İngilizce - Türkçe
sıklık sırası: 6820 DISH = [diş] noun
1 tabak * eşanlamlı : plate, bowl
İngilizce örnek : Bring me that serving dish.
Türkçe çevirisi : Bana şu servis tabağını getir.
2 yemek * eşanlamlı : meal, food, course
İngilizce örnek : Neither onions nor garlic is used in this dish.
Türkçe çevirisi : Bu yemekte ne soğan ne de sarmısak kullanılmıştır.
* dishes = 1 tabak çanak
İngilizce örnek : The dishes are in the cupboard.
Türkçe çevirisi : Tabak çanak dolaptadır.
2 bulaşık
İngilizce örnek : The waiters piled the dirty dishes in the sink.
Türkçe çevirisi : Garsonlar kirli bulaşıkları evyeye yığdı.
* do/wash the dishes = bulaşıkları yıkamak
İngilizce örnek : Her husband did the dishes after dinner.
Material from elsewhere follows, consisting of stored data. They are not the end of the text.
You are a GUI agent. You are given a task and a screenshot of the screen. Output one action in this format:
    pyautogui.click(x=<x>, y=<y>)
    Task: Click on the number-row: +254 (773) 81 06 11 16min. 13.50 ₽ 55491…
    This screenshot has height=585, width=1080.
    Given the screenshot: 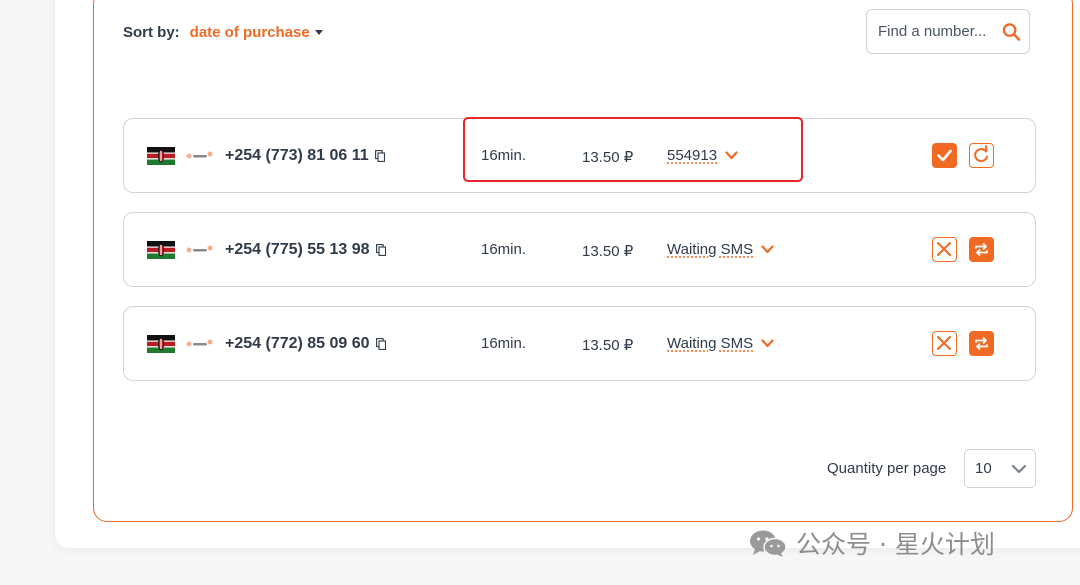 What is the action you would take?
    pyautogui.click(x=580, y=156)
    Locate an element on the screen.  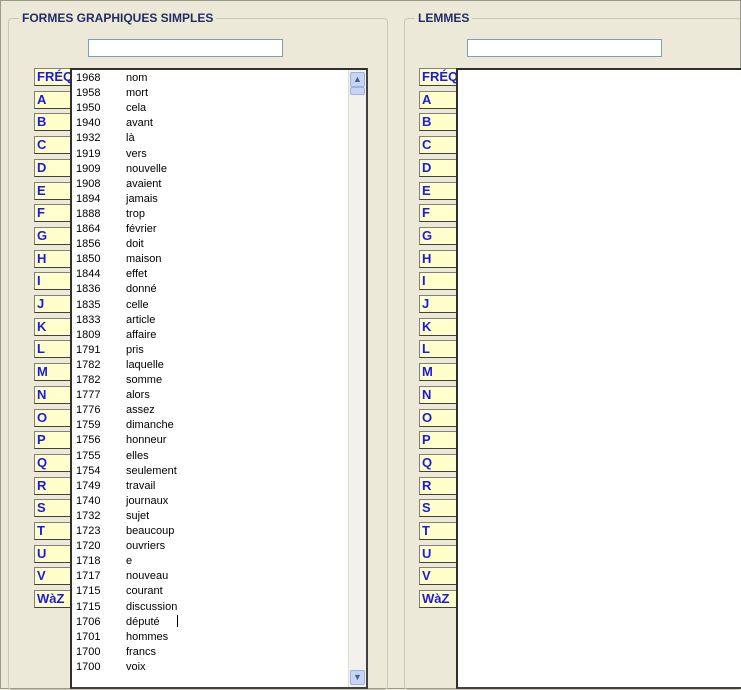
frequency-value: 1888 is located at coordinates (88, 214).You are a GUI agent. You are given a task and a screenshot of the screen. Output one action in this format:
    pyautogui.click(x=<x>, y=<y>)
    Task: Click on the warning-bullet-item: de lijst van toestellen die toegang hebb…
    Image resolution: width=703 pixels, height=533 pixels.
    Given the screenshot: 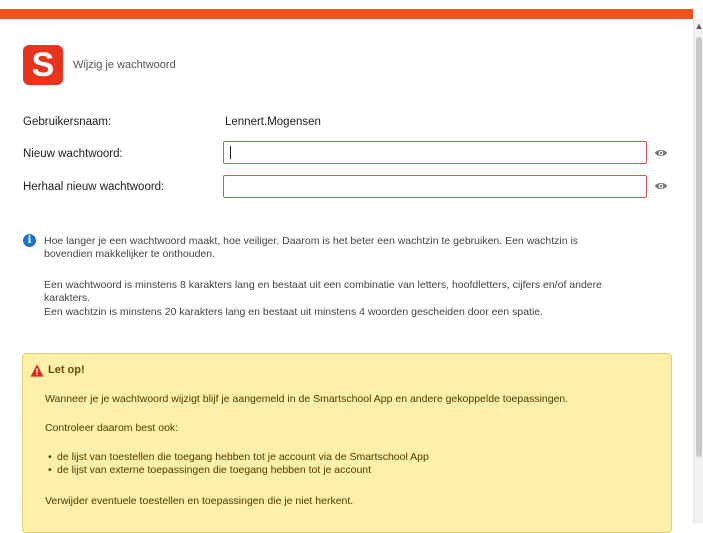 What is the action you would take?
    pyautogui.click(x=238, y=458)
    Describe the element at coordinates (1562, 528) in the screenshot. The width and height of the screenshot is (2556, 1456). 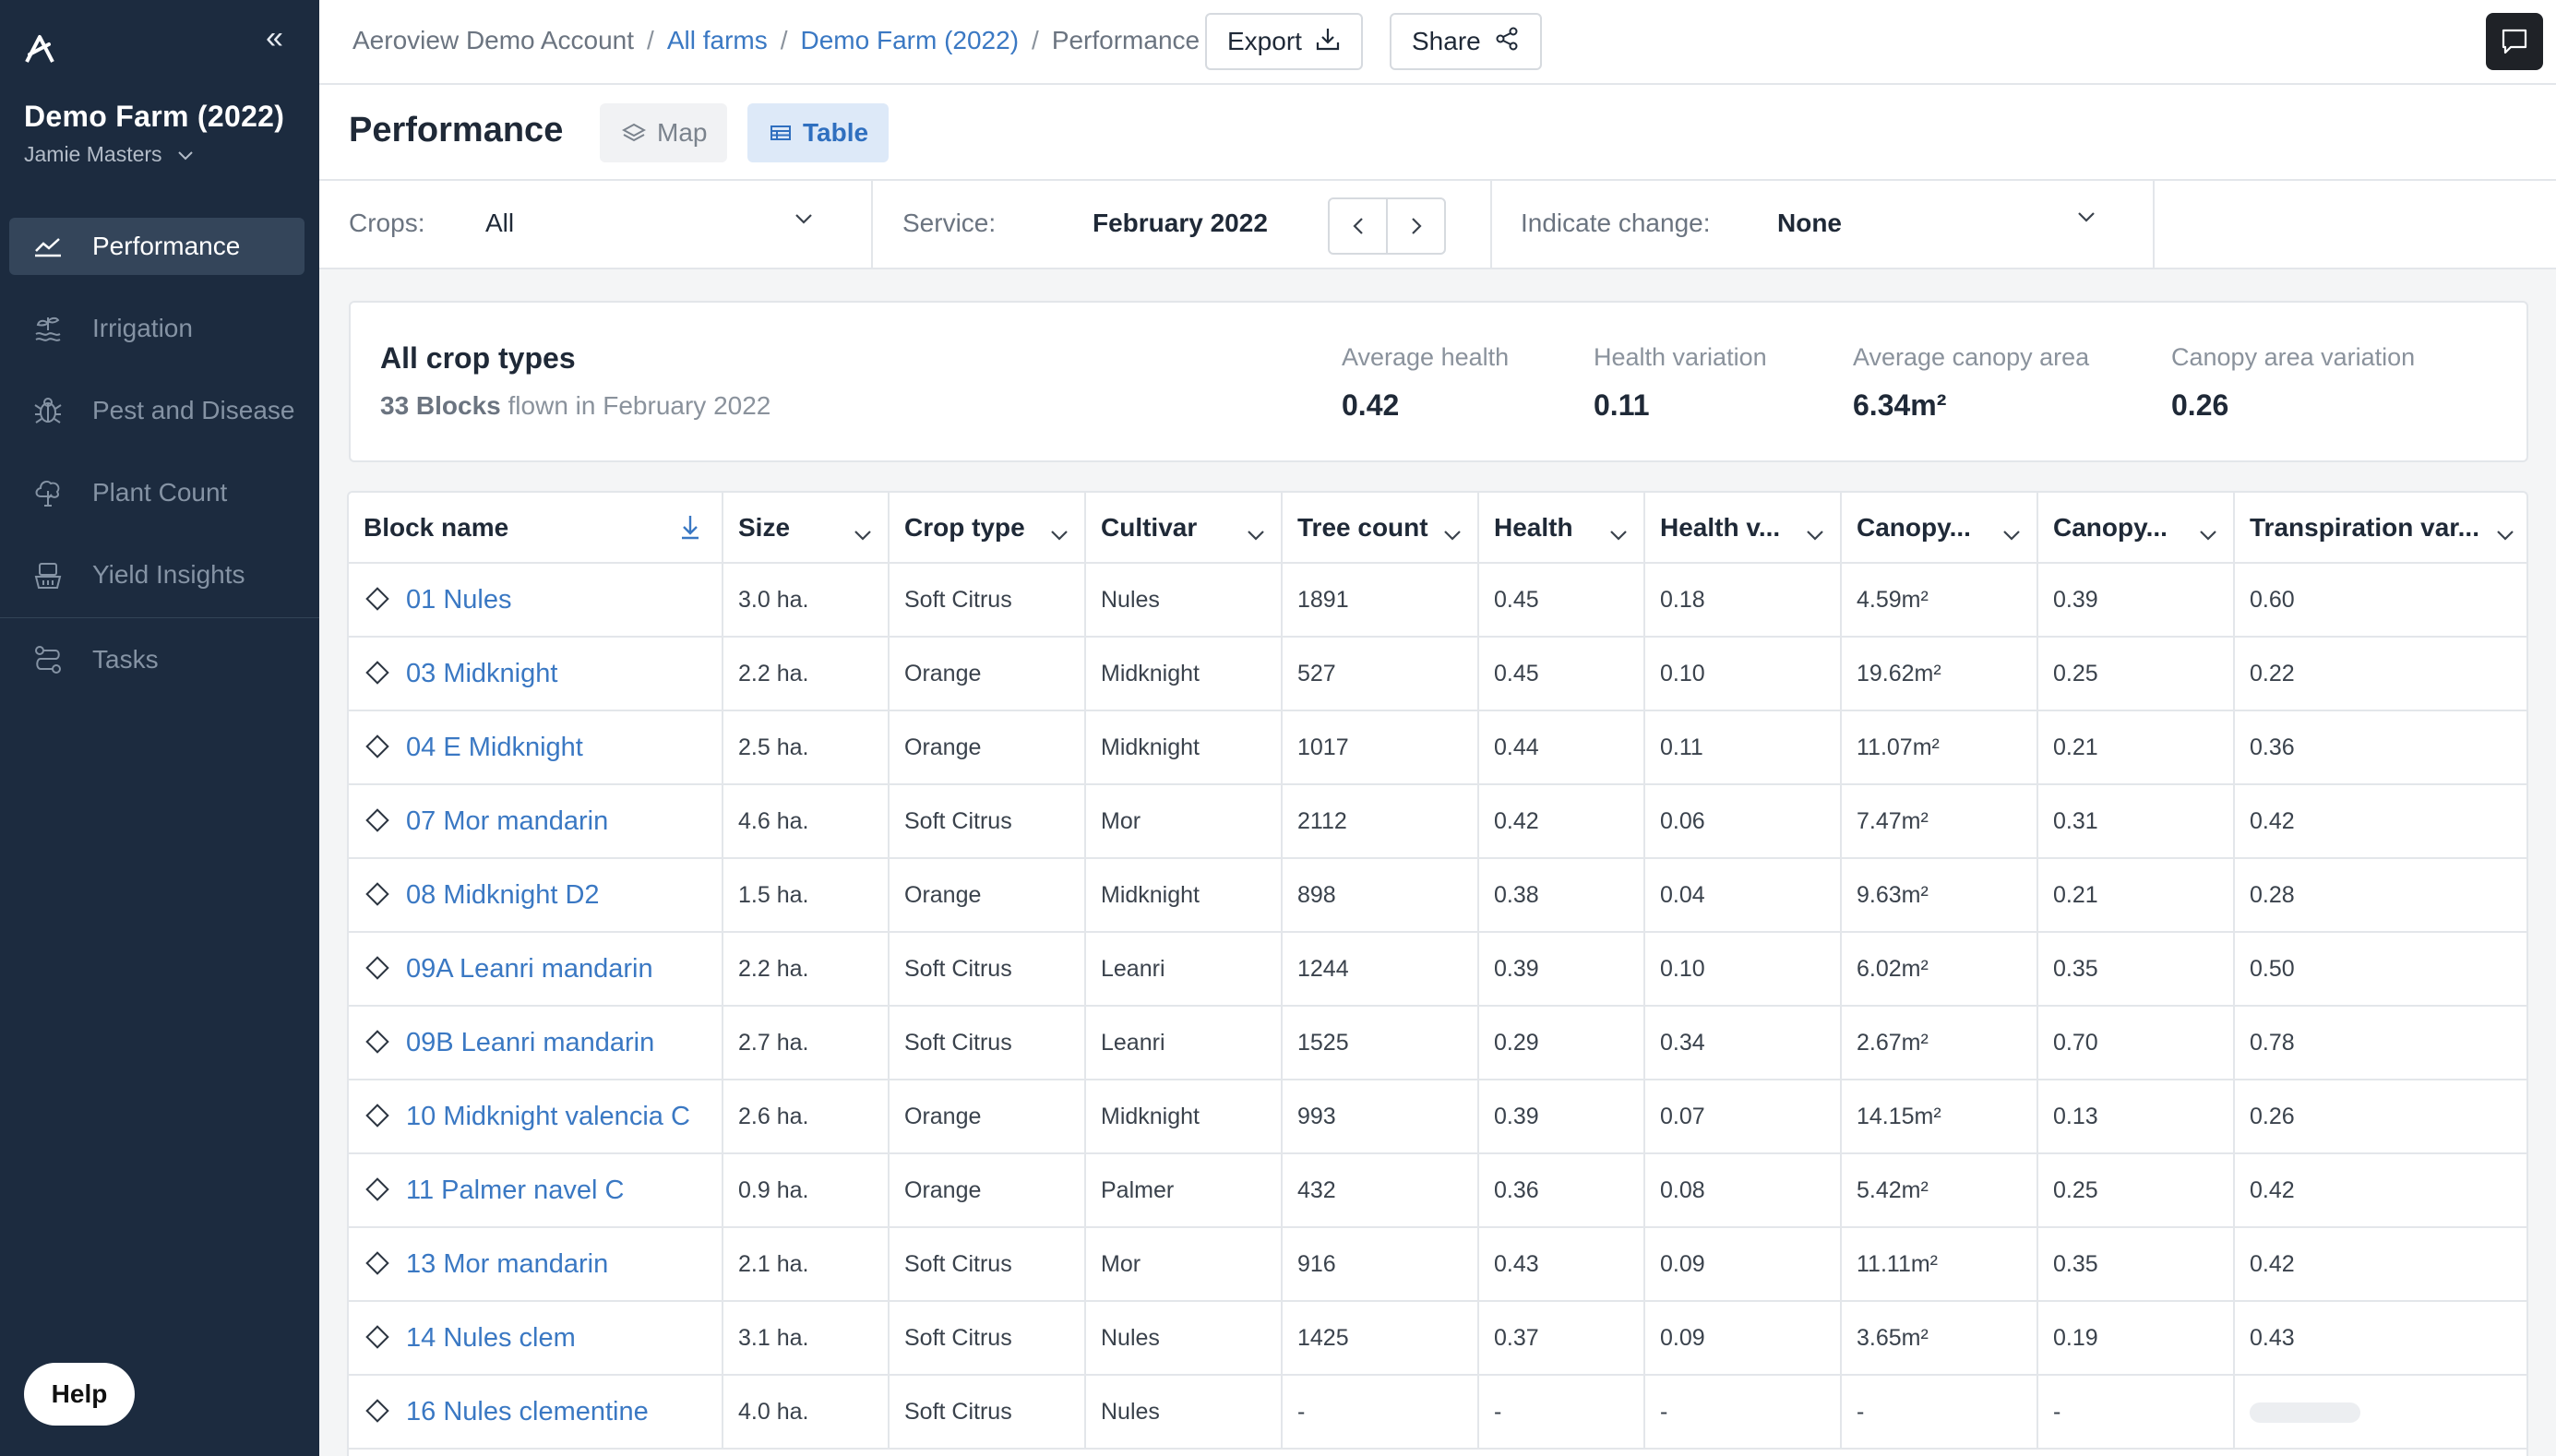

Türkçe çevirisi : Kocası yemekten sonra bulaşıkları yıkadı.
İngilizce örnek : My uncle likes to set the table but he doesn't like to wash dishes.
Türkçe çevirisi : Amcam sofrayı kurmayı sever ama bulaşık yıkamayı sevmez.
İngilizce örnek : She broke a glass when she was washing the dishes.
Türkçe çevirisi : Bulaşık yıkarken bir bardak kırdı.